Political Strategy for a Permanent Democratic Majority

Abortion Ambiguities

The folks at Third Way have a poll and analysis out this week on the politics of abortion. The poll, by the Feldman Group, was actually conducted back in July. The analysis, by Third Way’s Rachel Laser, is new.
The main value of the poll is two-fold: first, instead of trying to force people into “pro-choice” and “pro-life” camps, it encourages expressions of ambiguity, best indicated by the fact that sizable majorities of Americans appear to simultaneously believe that abortion is the “taking of human life” and a practice that should basically be up to women and their families and doctors, not government. Second, the poll is pretty sophisticated in showing significant shifts of opinion on ancillary issues like emergency contraception, depending on whether the question links the subject explicitly to that of abortion prevention.

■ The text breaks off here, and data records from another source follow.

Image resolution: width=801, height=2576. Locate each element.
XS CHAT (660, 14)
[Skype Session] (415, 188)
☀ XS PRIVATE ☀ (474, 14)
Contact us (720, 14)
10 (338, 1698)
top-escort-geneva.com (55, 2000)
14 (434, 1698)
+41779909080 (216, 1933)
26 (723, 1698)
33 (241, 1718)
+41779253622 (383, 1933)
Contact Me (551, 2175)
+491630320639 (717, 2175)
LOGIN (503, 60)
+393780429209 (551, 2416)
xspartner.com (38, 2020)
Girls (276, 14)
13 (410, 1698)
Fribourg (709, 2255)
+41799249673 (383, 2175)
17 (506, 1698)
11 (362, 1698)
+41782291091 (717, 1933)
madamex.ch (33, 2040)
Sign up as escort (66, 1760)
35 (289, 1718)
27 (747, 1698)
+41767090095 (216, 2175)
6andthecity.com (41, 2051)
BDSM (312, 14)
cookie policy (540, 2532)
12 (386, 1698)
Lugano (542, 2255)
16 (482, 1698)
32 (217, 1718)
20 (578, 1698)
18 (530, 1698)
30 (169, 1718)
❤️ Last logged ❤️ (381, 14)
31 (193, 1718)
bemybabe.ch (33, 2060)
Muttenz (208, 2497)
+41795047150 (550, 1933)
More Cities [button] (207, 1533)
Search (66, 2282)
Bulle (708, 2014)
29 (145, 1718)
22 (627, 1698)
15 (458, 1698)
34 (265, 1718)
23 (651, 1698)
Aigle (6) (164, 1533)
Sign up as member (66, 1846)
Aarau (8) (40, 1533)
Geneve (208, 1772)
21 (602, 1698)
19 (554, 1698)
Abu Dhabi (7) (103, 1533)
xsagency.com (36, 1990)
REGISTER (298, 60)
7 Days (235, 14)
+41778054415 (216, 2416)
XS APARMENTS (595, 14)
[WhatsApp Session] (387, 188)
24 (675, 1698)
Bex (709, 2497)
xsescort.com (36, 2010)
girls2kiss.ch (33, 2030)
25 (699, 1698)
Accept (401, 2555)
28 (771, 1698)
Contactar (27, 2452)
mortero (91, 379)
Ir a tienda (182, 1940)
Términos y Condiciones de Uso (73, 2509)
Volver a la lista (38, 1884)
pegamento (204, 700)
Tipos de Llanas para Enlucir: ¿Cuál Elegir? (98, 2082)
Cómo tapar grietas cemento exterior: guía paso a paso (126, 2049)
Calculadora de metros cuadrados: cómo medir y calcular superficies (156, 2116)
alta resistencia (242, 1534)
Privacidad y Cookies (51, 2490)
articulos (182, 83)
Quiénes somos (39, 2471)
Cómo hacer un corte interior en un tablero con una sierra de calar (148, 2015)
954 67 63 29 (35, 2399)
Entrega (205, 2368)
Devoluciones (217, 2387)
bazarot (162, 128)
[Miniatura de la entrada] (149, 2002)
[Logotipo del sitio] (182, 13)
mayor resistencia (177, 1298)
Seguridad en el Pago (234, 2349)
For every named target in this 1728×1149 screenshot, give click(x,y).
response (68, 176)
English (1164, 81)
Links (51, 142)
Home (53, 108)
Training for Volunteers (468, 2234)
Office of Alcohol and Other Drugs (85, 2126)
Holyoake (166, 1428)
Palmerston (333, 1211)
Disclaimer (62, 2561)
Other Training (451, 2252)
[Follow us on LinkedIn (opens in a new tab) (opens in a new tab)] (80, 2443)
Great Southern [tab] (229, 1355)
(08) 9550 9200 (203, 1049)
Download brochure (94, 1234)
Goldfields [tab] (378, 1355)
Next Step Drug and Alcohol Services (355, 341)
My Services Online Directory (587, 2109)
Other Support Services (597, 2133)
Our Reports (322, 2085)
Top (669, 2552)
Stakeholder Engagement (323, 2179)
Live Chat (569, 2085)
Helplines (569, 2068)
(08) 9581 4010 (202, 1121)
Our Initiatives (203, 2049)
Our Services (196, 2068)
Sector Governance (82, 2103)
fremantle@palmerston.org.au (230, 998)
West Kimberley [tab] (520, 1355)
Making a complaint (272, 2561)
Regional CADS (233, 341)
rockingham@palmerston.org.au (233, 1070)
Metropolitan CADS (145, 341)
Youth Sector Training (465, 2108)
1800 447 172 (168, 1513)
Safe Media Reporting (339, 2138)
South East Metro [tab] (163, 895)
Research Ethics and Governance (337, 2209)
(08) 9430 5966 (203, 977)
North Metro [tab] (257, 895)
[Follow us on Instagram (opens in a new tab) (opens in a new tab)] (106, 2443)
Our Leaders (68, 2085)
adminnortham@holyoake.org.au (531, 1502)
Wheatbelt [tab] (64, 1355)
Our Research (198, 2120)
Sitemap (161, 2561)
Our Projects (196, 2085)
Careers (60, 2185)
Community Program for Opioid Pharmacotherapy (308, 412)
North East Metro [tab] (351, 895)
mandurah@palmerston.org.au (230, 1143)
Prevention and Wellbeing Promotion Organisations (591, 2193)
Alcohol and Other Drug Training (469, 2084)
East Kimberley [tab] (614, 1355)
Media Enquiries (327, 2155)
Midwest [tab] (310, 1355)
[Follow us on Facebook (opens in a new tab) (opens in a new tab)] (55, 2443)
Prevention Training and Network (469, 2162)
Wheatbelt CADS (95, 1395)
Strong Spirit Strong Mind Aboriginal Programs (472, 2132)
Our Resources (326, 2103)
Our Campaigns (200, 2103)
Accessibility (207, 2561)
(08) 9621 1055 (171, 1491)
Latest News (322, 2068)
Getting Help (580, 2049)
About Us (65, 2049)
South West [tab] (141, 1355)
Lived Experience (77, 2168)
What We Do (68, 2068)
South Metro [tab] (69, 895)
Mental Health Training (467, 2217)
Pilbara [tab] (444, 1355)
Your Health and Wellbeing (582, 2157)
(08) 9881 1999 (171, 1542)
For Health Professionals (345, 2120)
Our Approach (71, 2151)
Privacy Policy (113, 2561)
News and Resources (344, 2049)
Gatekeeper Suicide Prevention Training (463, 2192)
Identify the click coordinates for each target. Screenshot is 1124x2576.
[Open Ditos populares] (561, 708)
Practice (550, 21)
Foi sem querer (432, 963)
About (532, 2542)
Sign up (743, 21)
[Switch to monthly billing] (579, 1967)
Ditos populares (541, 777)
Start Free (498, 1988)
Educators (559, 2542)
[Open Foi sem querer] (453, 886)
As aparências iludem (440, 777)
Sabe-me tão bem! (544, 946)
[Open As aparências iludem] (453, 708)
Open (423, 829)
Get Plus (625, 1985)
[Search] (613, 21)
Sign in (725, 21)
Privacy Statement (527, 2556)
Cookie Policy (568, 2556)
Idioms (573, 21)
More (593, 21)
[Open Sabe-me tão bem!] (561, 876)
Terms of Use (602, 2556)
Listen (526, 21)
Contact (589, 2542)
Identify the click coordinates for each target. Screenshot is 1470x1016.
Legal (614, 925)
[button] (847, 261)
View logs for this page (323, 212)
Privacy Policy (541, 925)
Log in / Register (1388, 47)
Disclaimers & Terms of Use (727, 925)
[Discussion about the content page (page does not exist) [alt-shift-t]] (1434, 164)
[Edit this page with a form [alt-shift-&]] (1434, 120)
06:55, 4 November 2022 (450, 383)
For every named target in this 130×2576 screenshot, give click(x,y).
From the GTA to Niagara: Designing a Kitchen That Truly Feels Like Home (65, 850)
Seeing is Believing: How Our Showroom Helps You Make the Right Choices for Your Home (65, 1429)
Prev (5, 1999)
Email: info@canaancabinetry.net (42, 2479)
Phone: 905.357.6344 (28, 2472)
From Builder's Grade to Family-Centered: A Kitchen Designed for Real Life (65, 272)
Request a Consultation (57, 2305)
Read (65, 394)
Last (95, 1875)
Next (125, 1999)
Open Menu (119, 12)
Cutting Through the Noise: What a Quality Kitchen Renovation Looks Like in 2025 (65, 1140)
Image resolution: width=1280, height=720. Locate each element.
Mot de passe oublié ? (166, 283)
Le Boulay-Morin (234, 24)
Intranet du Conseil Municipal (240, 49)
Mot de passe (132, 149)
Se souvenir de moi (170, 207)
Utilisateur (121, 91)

On a quick reading, the poll analysis seems to suggest that talking about abortion prevention (which is exactly what Third Way thinks progressive politicians should do) can backfire if perceived as a “dodge” of the underlying issue of abortion itself. But the only way around that is to self-label oneself as “pro-choice” before embracing the common ground of abortion prevention, which undoubtedly shrinks that common ground. Short of simply identifying oneself with the morally incoherent views of so many Americans, it’s hard to see a position that won’t ultimately fall prey to the polarized labels. And while reaching out to “the other side” does have the value of lowering temperatures, let’s not forget that we may well be one Supreme Court appointment away from a situation where yes-no questions about the legality of abortion become impossible to transcend.